On one hand it confirms the vitality of the private entrepreneurships. Numbers are crude and real: private companies create more value, pay more taxes, hire more workers and register more patents than SOEs. It is a simple confirmation of a trend. We are witnessing a transfer of economic might from one sector to another. Private companies are by nature more dynamic and able to grab market opportunities. State entities are known to be slower in decision making and more related to social constraints.
On the other hand, the study misses the opportunity to better describe its assumptions. Results look unproved because definitions are unclear. What is the exact difference among private, collective and state ownership? Some enterprises even have mixed ownership. Regardless of their nature, private running is conducted with respect to market conditions. Others are owned not by the state but by local governments. SOEs are big groups, but only 169 of those report to Beijing, i.e. the very powerful SASAC (State-Owned Assets Supervision and Administration Commission of the State Council). The rest of SOEs are owned locally, by provinces, municipalities or counties.

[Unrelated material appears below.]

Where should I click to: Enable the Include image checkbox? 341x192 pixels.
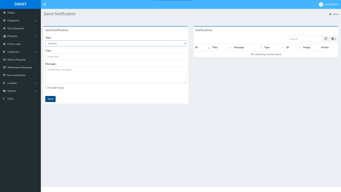(46, 87)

To which enterprises does the ACFCI report refer? Also, contribution to GDP should be better defined. Report states 50% of GDP comes from private companies, but other sources fix it at any value between 20 and 75%. Finally, does GDP mean the entire added value created by the whole country or just the industrial output? It is obvious that the contribution of SOEs is bigger in the primary and service sectors, so statistics may have different values.
Overall, the report poses no surprise. Even if news is outstanding, China made us used to them. What is missed here is the chance to diffuse more clarity, to fade away the opacity and allow a more scientific approach.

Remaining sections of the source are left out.